▶ Source
_ _ _
This is the front of the card showing Ramakrishna with his disciple Vivekananda on his right and his wife Sarada Devi on his left.

Some of Sofie's sayings.
She got my name wrong here but not as badly as someone who once called me Mr Wheelbarrow.

On one of the occasions when Sofie was entertaining us for tea she and I formed the resolve to walk down the hills through the jungle to Salem. Michael declined to accompany us. Yercaud was 5,000 feet above the plains and only accessed by the loop road along which buses and cars travelled in order to reach the town. However, we had heard talk of a path that descended to the plains and which was used by travellers on foot back in the day. We couldn't find anyone who had used it more recently but apparently it still existed. We made some enquiries but everyone we spoke to about it looked at us in amazement. "Why would you want to walk down when there's a bus?" was the attitude. I wonder if what makes Westerners want to do this sort of thing is one of the factors that caused them to change the world. For the better in some ways and the worse in others. 

We eventually found someone who told us where the path started, and he said it was occasionally used but only to go to and from a couple of smaller settlements lower down the hillside. No one went all the way to the bottom by that route these days. One must remember that at this time hiking was not really a thing in most parts of India other than perhaps the foothills of the Himalayas. But elsewhere travelling on foot was probably too recent to be thought of as something potentially pleasurable. Nothing daunted, we made our preparations though as that only involved some water and a sandwich it did not take long, and early next morning the two of us set off.

This shows a similar looking path to the one where we started out.
_ _ _
Word and element locating data
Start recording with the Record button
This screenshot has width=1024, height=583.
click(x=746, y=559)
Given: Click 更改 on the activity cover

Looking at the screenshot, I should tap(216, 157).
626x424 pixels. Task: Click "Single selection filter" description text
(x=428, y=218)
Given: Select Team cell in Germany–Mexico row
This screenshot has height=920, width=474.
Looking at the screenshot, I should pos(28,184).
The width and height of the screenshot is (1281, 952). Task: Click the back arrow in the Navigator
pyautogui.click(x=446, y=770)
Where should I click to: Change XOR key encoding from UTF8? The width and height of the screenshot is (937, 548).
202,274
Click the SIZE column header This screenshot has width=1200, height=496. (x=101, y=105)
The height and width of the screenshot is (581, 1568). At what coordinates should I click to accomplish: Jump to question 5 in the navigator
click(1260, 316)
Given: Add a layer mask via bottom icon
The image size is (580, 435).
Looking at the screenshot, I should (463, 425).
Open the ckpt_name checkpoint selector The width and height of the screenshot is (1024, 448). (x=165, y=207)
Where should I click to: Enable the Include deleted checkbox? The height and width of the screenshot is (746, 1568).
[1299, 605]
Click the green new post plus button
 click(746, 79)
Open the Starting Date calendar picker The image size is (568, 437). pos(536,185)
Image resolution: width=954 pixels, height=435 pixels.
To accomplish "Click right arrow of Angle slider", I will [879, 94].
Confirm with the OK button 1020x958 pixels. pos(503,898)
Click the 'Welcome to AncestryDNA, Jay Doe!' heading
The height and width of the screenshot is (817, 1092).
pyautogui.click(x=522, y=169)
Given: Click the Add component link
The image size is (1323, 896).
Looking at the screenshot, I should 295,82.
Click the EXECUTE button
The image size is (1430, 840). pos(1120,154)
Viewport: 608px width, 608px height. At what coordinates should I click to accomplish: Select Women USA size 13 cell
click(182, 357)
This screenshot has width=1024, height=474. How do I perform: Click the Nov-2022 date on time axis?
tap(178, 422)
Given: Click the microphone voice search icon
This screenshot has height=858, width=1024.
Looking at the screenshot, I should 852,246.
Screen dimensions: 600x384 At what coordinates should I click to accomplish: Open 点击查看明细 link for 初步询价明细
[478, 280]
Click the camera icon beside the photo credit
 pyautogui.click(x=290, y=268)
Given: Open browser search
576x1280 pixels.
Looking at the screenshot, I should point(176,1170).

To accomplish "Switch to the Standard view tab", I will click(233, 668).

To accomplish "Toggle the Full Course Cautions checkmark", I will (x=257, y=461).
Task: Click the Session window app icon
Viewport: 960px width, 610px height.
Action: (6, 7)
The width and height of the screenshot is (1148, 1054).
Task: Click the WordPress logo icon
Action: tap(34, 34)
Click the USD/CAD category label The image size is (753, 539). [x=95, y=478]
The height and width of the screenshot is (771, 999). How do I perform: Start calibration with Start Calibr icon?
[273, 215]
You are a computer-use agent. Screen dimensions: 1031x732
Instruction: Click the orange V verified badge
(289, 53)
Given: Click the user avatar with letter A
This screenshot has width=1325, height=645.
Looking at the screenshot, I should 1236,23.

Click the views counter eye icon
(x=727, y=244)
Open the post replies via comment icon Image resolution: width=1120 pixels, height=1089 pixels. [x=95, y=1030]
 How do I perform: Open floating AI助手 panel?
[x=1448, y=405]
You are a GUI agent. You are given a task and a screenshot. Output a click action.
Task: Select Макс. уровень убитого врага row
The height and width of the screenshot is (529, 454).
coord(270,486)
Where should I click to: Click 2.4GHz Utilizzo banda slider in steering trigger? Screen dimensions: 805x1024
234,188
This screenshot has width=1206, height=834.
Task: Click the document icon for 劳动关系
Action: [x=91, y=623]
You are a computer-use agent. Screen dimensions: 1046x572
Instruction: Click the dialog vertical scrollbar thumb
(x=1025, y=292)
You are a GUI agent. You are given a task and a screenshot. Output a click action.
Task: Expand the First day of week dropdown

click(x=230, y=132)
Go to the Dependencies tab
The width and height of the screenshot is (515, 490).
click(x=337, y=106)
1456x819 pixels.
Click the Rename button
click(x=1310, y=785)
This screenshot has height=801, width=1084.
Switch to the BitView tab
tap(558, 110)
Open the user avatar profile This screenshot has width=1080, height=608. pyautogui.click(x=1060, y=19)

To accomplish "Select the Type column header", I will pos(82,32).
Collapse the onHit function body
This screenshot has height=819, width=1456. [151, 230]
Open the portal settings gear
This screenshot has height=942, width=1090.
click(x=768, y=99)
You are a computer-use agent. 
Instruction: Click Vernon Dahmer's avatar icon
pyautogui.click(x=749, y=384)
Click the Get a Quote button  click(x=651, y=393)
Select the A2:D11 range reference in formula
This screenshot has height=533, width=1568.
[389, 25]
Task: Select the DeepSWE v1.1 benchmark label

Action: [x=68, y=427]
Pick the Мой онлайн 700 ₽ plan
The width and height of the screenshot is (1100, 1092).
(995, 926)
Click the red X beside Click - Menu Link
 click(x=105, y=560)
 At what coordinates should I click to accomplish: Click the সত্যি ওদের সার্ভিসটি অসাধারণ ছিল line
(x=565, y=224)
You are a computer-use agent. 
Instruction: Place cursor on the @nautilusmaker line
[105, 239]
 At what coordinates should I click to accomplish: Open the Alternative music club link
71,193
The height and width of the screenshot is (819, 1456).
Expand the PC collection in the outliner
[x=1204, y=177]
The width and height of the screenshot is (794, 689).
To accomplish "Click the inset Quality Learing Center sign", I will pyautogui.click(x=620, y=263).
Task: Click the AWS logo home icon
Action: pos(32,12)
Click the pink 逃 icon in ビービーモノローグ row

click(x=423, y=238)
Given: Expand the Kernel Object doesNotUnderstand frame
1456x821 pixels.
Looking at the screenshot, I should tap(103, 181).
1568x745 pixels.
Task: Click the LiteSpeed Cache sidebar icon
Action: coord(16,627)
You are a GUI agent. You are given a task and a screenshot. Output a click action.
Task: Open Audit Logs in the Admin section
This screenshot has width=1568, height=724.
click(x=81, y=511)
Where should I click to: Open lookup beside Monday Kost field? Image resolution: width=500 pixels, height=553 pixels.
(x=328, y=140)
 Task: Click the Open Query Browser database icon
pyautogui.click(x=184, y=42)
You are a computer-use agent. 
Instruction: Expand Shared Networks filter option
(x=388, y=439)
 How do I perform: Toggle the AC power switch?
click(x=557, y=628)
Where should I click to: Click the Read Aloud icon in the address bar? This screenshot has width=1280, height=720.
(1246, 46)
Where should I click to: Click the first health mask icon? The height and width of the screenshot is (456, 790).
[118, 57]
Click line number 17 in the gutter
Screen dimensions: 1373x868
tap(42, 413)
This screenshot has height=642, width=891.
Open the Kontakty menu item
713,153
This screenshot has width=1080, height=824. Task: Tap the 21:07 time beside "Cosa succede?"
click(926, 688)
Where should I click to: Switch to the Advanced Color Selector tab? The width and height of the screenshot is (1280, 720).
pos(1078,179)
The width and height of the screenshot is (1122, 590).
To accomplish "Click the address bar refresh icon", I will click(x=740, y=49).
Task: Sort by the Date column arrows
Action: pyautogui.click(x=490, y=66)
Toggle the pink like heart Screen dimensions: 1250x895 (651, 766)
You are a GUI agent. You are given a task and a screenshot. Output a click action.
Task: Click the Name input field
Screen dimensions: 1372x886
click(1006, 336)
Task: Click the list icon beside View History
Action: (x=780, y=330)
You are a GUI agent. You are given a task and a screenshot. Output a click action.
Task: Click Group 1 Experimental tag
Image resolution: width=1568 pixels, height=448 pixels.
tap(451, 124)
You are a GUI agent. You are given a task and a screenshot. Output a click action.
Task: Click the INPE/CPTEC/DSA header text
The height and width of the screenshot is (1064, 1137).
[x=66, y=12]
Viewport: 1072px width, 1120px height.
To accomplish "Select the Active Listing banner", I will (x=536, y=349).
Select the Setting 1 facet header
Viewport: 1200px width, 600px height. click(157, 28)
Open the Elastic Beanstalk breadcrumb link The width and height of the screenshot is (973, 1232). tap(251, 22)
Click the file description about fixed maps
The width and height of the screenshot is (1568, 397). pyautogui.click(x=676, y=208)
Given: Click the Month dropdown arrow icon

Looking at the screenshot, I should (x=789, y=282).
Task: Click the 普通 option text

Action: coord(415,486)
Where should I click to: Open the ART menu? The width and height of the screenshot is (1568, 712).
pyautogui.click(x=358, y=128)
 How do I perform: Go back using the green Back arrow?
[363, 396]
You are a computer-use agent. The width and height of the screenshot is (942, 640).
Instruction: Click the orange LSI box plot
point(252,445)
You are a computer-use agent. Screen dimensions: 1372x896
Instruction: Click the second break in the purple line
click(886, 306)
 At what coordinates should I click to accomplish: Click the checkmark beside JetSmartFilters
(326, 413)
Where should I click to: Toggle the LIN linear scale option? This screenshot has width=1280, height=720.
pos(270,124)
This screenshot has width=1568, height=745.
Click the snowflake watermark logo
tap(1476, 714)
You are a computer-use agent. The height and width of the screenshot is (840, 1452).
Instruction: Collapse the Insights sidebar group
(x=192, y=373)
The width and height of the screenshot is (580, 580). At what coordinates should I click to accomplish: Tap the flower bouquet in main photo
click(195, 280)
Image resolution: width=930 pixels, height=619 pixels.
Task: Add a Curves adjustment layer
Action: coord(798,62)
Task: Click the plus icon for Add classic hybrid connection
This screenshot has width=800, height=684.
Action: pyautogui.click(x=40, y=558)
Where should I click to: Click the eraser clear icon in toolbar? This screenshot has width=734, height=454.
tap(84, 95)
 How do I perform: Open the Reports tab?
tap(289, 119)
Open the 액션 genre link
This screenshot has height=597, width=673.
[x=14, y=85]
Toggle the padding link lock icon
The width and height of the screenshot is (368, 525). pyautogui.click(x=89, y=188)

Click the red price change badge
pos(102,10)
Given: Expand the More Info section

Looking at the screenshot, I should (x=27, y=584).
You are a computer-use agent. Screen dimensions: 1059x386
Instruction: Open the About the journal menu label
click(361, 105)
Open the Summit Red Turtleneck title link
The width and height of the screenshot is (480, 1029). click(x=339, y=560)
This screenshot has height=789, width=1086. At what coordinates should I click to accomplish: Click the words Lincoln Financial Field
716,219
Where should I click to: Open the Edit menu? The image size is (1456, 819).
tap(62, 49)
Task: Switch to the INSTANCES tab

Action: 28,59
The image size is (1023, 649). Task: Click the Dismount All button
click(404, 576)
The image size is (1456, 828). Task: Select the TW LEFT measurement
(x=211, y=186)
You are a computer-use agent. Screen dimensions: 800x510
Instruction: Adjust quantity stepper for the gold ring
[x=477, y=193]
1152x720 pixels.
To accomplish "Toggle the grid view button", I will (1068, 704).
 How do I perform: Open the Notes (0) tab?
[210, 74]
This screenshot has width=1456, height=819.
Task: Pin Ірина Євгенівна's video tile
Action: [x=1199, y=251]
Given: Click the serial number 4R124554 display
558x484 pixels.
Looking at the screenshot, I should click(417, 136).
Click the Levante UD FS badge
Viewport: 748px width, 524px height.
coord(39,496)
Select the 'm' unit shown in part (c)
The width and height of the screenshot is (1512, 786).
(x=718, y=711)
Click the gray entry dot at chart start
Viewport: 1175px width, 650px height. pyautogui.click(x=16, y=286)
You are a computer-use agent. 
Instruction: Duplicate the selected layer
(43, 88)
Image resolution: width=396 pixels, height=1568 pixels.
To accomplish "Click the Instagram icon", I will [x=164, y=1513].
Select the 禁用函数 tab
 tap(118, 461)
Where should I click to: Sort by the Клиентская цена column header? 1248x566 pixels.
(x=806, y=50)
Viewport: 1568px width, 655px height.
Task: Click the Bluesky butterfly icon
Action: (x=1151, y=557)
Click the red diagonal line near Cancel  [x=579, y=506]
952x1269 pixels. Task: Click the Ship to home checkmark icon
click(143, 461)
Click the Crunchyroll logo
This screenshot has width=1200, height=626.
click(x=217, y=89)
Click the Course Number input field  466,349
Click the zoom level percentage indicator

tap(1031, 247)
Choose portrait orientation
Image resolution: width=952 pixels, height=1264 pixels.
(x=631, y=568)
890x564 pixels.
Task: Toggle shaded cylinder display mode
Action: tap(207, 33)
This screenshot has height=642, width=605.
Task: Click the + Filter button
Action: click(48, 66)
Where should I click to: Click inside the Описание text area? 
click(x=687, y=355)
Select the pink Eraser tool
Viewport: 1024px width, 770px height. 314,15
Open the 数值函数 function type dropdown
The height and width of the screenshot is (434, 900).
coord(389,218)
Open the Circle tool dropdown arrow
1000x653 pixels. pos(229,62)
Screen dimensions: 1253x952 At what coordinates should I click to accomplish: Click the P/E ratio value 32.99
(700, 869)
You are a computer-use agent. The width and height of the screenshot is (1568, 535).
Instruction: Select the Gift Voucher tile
_ _ _
▶ Exercise brief
List every place the travel memoir mentions by name. You won't need these lines.

▶ Completed task
Salem, Yercaud, India, the Himalayas